** Opening Source information block **

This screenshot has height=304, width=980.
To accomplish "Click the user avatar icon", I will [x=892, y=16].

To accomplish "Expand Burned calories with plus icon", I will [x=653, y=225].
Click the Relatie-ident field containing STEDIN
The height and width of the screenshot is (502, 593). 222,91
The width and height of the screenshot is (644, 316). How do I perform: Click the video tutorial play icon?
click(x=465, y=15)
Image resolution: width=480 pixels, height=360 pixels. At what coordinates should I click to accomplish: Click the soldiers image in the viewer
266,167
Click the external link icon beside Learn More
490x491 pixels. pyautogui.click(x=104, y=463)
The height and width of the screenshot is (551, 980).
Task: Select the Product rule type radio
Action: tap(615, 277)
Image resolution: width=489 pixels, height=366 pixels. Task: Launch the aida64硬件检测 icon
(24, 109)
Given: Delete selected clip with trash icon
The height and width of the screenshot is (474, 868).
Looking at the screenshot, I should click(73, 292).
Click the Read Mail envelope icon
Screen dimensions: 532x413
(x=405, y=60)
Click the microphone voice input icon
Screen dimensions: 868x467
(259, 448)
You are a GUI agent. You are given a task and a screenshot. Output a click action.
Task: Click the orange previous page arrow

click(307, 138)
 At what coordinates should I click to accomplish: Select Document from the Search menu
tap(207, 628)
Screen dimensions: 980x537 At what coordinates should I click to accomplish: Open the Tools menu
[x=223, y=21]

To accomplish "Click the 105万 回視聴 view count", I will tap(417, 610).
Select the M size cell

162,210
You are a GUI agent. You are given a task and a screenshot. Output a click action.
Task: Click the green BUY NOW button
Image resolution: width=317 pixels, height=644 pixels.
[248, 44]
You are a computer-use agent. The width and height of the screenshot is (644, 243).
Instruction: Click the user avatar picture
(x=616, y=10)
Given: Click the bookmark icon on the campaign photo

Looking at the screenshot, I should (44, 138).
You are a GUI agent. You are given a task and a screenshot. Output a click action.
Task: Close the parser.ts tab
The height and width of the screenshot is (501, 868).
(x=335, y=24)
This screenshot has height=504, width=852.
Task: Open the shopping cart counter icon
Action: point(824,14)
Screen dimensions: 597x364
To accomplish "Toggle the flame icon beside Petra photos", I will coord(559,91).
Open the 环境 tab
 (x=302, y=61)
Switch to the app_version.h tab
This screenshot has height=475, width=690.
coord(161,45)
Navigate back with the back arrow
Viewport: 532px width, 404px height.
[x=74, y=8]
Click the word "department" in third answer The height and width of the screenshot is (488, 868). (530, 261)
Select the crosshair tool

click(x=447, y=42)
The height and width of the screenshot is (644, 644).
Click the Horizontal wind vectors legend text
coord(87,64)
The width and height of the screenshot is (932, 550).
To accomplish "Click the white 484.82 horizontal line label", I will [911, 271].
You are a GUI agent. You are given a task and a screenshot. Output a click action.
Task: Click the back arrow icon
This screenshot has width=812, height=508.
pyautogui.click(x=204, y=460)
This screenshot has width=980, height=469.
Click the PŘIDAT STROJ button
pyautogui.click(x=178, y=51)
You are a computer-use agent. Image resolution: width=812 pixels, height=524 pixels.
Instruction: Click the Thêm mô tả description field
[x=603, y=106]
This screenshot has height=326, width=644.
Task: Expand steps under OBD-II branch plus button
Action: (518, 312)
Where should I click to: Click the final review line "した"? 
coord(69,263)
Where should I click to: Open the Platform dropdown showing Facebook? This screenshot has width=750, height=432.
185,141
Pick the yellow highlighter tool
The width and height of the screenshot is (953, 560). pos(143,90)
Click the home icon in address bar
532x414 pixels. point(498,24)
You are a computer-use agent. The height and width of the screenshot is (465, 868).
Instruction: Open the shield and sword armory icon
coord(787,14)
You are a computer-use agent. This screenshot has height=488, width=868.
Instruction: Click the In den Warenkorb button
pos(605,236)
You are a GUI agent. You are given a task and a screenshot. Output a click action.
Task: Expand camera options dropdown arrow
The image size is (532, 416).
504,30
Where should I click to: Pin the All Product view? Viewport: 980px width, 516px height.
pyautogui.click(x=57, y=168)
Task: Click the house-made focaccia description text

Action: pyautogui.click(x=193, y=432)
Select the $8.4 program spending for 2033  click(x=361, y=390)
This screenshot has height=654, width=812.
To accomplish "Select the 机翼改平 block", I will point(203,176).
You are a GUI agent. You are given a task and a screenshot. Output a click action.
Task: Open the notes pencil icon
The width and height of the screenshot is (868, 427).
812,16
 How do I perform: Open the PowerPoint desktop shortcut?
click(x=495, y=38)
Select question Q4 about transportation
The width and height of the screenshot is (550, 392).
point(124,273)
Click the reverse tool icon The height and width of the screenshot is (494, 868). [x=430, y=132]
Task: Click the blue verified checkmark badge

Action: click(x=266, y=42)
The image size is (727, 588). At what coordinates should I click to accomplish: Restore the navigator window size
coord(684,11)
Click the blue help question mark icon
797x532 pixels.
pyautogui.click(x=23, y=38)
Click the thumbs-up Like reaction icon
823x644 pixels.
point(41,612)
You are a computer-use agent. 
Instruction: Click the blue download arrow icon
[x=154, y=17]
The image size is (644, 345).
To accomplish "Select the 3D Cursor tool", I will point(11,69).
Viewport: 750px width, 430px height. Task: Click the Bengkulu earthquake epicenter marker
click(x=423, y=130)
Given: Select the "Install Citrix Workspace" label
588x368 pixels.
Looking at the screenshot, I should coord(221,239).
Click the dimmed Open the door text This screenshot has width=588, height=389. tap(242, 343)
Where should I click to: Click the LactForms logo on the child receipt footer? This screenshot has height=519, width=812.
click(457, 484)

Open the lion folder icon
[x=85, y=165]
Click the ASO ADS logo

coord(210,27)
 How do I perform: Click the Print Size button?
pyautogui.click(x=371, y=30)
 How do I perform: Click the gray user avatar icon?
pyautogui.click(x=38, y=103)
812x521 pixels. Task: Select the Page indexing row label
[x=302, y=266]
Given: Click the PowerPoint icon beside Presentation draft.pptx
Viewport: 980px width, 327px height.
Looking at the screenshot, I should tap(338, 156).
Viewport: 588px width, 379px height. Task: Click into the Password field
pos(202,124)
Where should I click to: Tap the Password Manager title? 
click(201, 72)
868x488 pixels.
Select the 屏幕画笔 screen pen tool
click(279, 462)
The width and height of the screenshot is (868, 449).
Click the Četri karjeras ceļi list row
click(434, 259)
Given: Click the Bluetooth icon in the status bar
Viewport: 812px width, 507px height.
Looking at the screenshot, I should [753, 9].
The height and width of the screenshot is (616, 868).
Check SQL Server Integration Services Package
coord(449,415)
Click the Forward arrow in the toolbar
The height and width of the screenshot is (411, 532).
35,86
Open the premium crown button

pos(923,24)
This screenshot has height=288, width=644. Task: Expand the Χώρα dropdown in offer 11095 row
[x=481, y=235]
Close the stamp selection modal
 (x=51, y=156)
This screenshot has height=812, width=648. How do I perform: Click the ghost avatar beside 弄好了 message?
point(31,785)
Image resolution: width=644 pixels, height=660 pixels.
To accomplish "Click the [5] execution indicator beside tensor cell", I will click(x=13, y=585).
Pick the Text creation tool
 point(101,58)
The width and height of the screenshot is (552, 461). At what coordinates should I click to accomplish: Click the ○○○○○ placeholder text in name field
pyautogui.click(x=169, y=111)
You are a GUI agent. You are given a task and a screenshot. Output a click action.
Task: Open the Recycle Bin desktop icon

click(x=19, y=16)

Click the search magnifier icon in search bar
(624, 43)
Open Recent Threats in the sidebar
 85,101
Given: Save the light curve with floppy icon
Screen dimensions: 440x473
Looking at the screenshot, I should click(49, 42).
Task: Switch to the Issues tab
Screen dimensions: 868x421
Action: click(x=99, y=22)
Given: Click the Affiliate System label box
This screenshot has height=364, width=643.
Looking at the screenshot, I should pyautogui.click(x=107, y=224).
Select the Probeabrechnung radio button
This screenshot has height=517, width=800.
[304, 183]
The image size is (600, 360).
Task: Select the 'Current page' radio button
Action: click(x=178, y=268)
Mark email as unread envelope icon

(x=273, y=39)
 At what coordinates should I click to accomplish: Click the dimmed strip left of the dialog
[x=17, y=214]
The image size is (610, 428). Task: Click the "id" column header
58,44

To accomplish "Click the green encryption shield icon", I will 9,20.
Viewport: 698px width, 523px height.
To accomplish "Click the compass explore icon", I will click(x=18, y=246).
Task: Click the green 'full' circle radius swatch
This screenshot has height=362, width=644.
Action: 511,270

** Closing Source information block **

Above are some lines. Repeat exactly, and only, those from the line that has "The width and height of the screenshot is (644, 316)." through the line that has "Screen dimensions: 597x364".

The width and height of the screenshot is (644, 316). How do I perform: Click the video tutorial play icon?
click(x=465, y=15)
Image resolution: width=480 pixels, height=360 pixels. At what coordinates should I click to accomplish: Click the soldiers image in the viewer
266,167
Click the external link icon beside Learn More
490x491 pixels. pyautogui.click(x=104, y=463)
The height and width of the screenshot is (551, 980).
Task: Select the Product rule type radio
Action: tap(615, 277)
Image resolution: width=489 pixels, height=366 pixels. Task: Launch the aida64硬件检测 icon
(24, 109)
Given: Delete selected clip with trash icon
The height and width of the screenshot is (474, 868).
Looking at the screenshot, I should click(73, 292).
Click the Read Mail envelope icon
Screen dimensions: 532x413
(x=405, y=60)
Click the microphone voice input icon
Screen dimensions: 868x467
(259, 448)
You are a GUI agent. You are given a task and a screenshot. Output a click action.
Task: Click the orange previous page arrow

click(307, 138)
 At what coordinates should I click to accomplish: Select Document from the Search menu
tap(207, 628)
Screen dimensions: 980x537 At what coordinates should I click to accomplish: Open the Tools menu
[x=223, y=21]

To accomplish "Click the 105万 回視聴 view count", I will tap(417, 610).
Select the M size cell

162,210
You are a GUI agent. You are given a task and a screenshot. Output a click action.
Task: Click the green BUY NOW button
Image resolution: width=317 pixels, height=644 pixels.
[248, 44]
You are a computer-use agent. The width and height of the screenshot is (644, 243).
Instruction: Click the user avatar picture
(x=616, y=10)
Given: Click the bookmark icon on the campaign photo

Looking at the screenshot, I should (44, 138).
You are a GUI agent. You are given a task and a screenshot. Output a click action.
Task: Close the parser.ts tab
The height and width of the screenshot is (501, 868).
(x=335, y=24)
This screenshot has height=504, width=852.
Task: Open the shopping cart counter icon
Action: point(824,14)
Screen dimensions: 597x364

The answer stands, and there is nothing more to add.